По залу прошло волнение, шопот, негромкие возгласы.... Графф старался понять, на чьей стороне зал. Трояну аплодировали, а ему нет. Может быть, еще зааплодируют? Нет, не аплодируют.

Святой Куст шел к ораторскому столику, багровый от жары и негодования. Он уперся руками в столик, точно этим прикосновением к реальному, осязаемому, простому хотел успокоить себя.

— Графф думает, что мы хотим что-то доказывать. Выдумали какое-то братство рабочих всех стран, национальное равенство, равное достоинство народов! «Выдумали» — вот что сквозило в речи Граффа!
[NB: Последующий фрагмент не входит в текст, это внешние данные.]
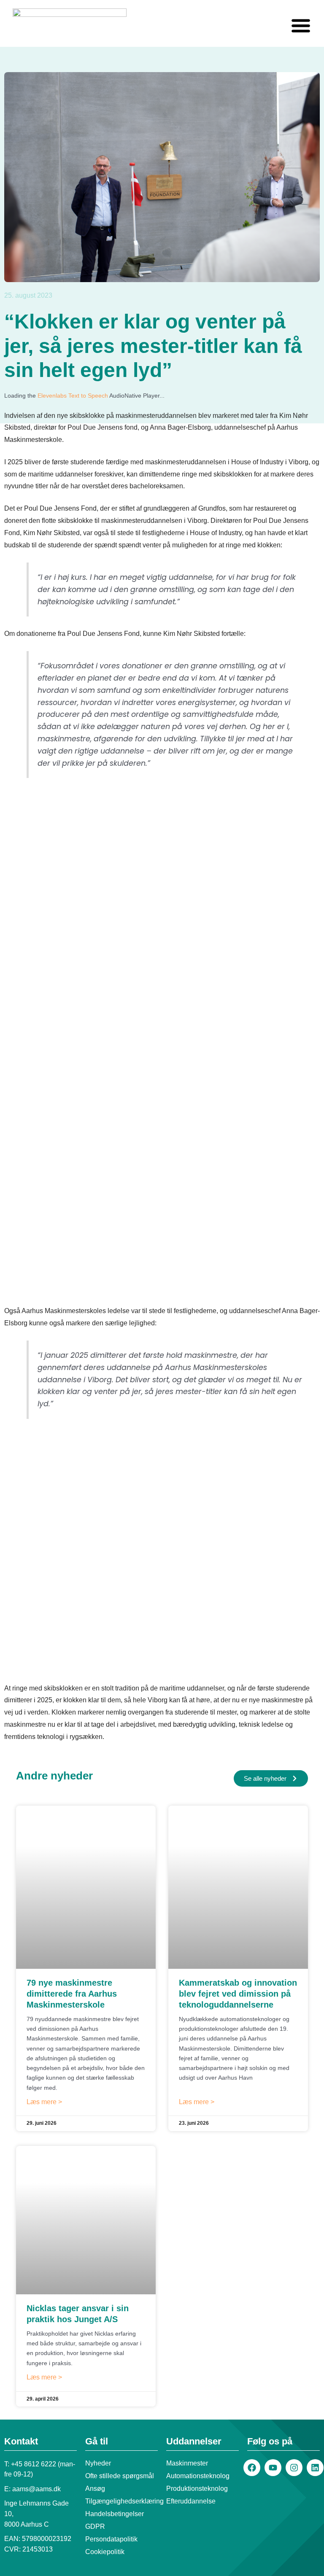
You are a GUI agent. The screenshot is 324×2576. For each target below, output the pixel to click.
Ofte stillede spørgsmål (119, 2475)
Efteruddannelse (191, 2501)
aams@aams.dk (36, 2489)
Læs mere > (44, 2101)
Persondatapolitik (111, 2539)
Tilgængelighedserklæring (121, 2501)
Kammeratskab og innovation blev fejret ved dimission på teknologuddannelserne (238, 1993)
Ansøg (95, 2488)
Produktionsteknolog (197, 2488)
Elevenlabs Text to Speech (73, 396)
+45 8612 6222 (33, 2464)
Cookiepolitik (104, 2551)
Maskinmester (187, 2463)
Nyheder (98, 2463)
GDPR (95, 2526)
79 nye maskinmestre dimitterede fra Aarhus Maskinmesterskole (72, 1993)
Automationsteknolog (198, 2475)
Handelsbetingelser (114, 2513)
Ничего не выдумали мы, мил человек, ничего не стараемся доказать, мы только утверждаем, что есть новое истинное отношение человека к человеку, мы его поняли, ощутили, оно стало нашим общественным сознанием, и мы должны беречь его, как зеницу ока. Согласен, этого нет у других народов. Но у нас есть, и мы свою истину никому не позволим оскорблять.

Святого Куста прервали. Кричали и рукоплескали русские и китайцы, молодые и старые, физкультурники вскочили на скамьи и били в ладоши над головами остальных. Аплодисменты и крики одобрения неслись со двора, куда передавали слова Куста.
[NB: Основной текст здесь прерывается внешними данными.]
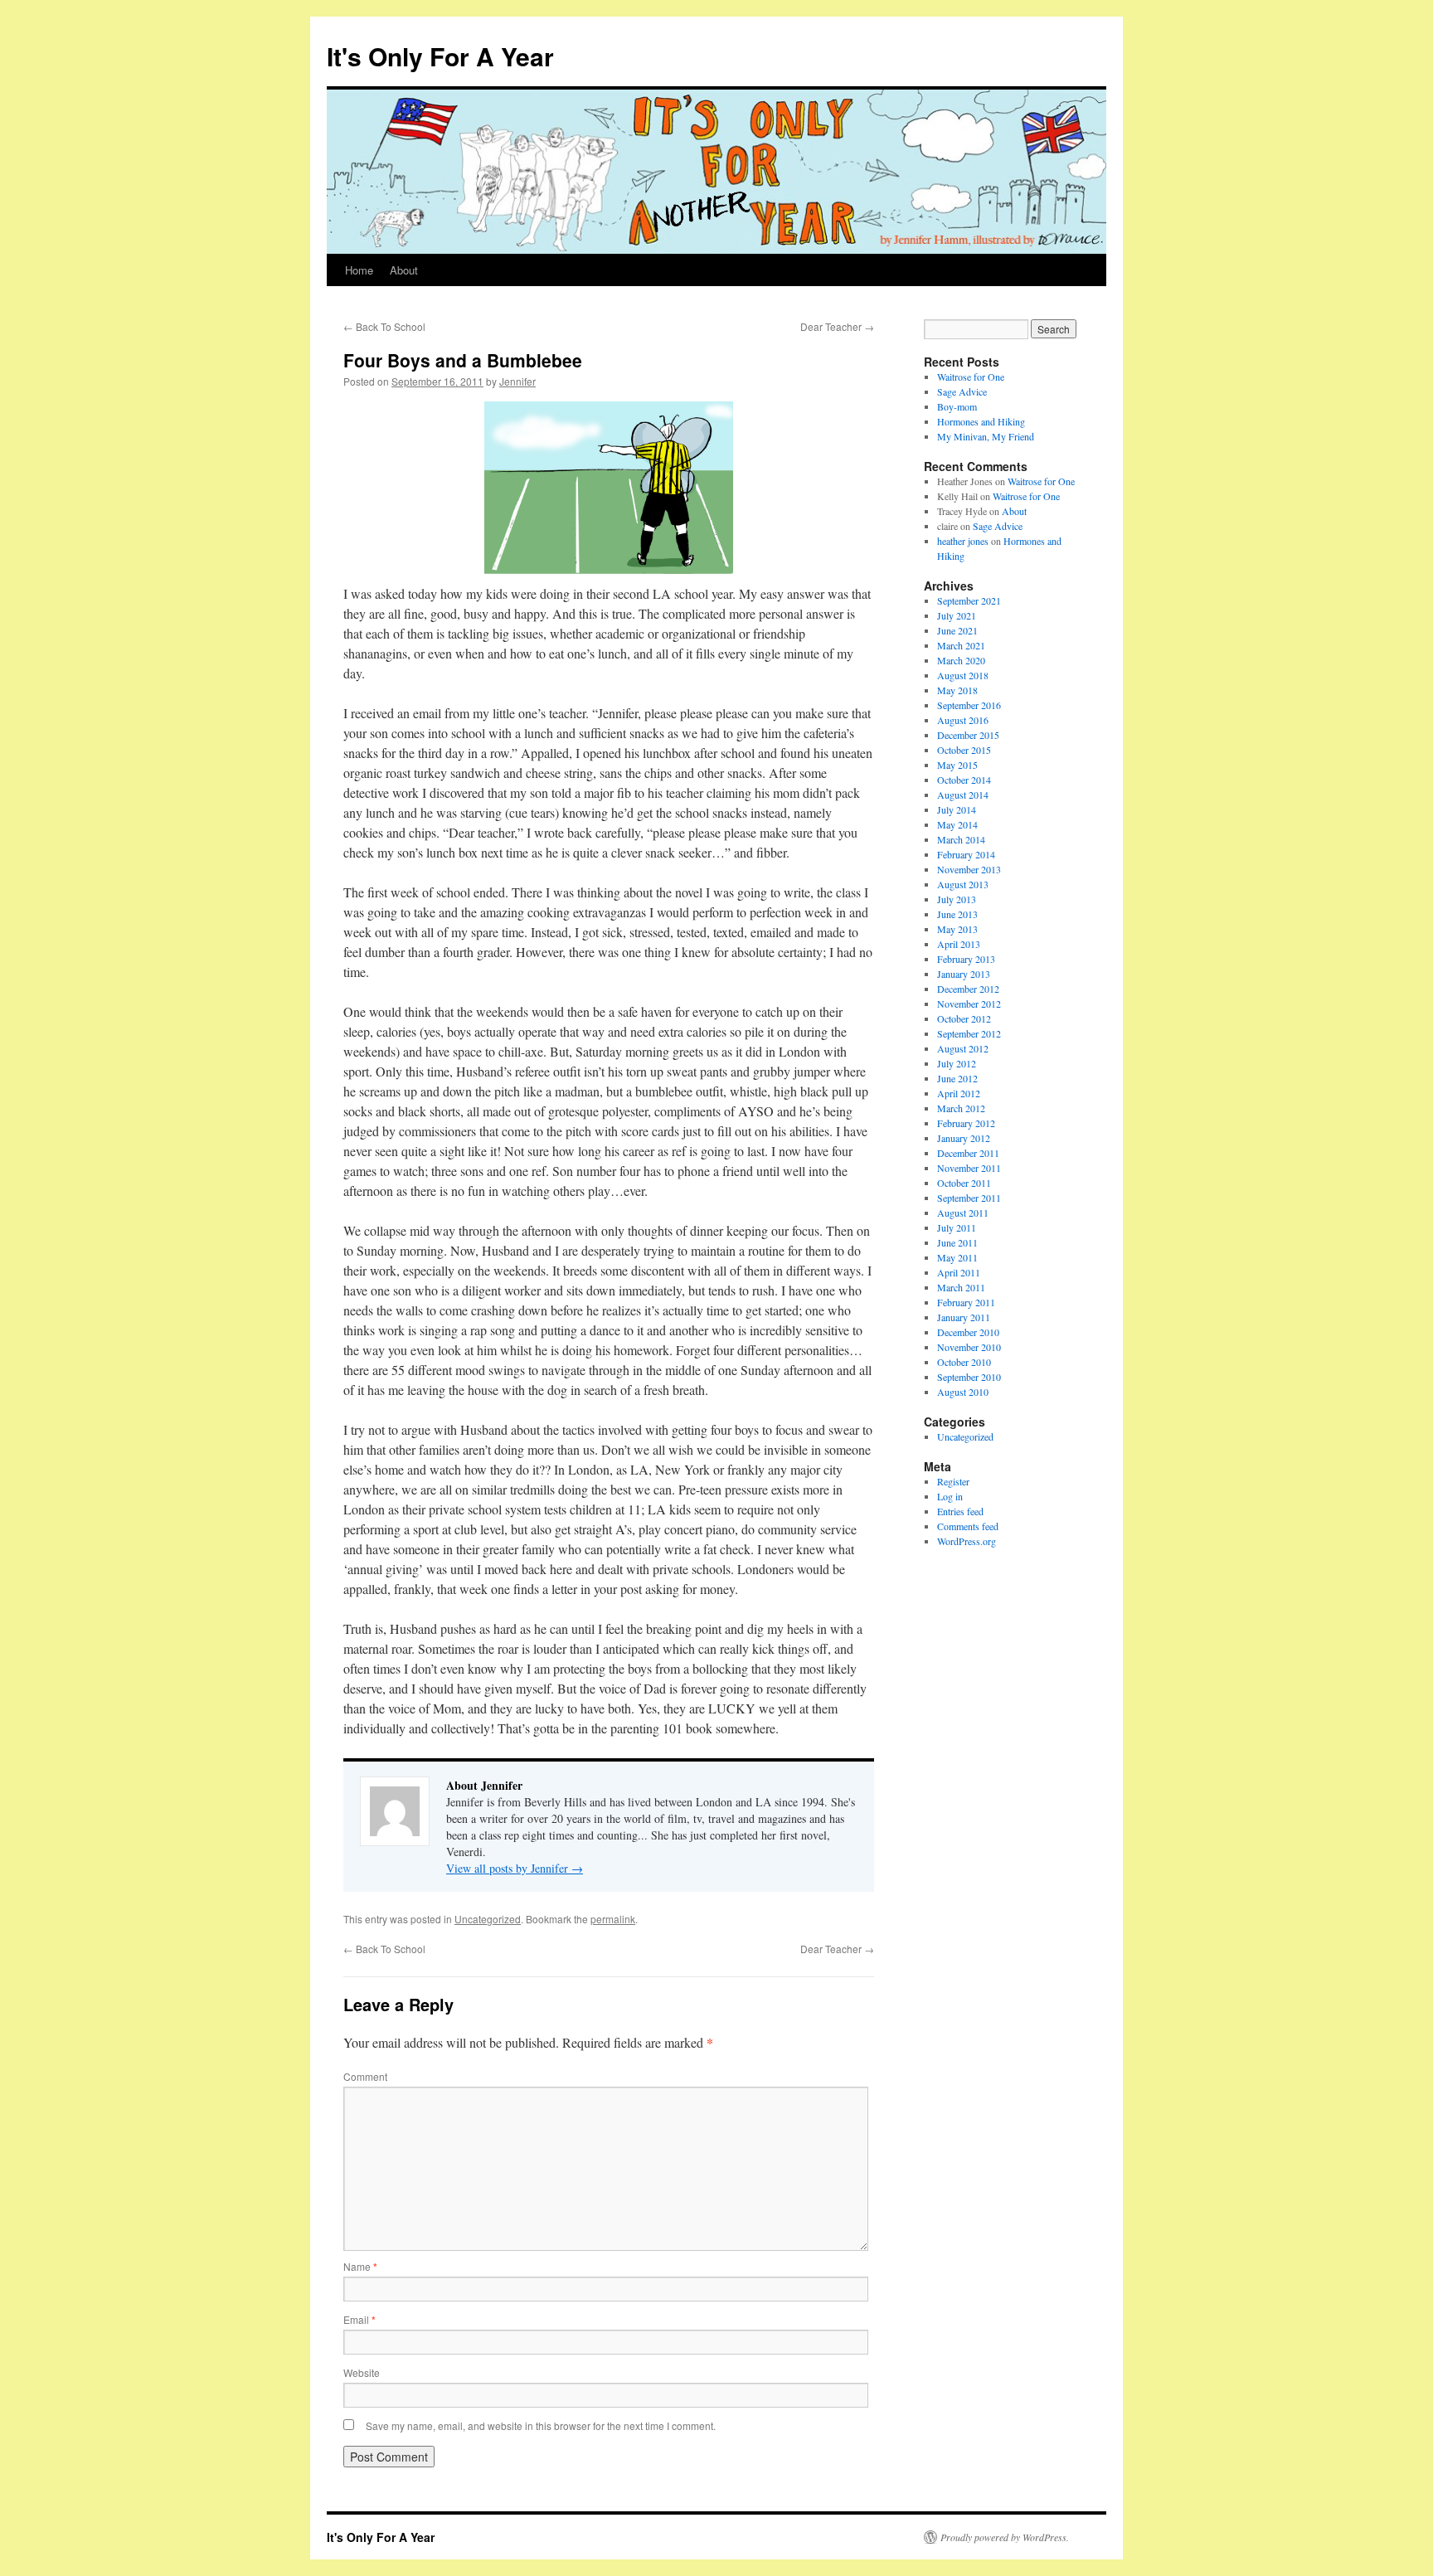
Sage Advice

Пот выступил на лице Граффа. Он вытер лоб смятым, грязным платком.

— Прошу слова, — поднялась в зале Нюра Суркова.

Графф больше не смотрел на присутствующих. Он как-то съежился, карандаш лежал неподвижно, бумажку со столика сдул сквозняк. Только теперь он стал понимать, что с ним не шутят, что он не в театре, что товарищи судят его настоящим судом.

СЧАСТЬЕ ЦВЕТЕТ ДЛЯ ВАС

Чун Чуа-лин не спал вторую ночь. Он не мог спать: удача, которая пришла к нему так чудесно, грозила обратиться в ничто.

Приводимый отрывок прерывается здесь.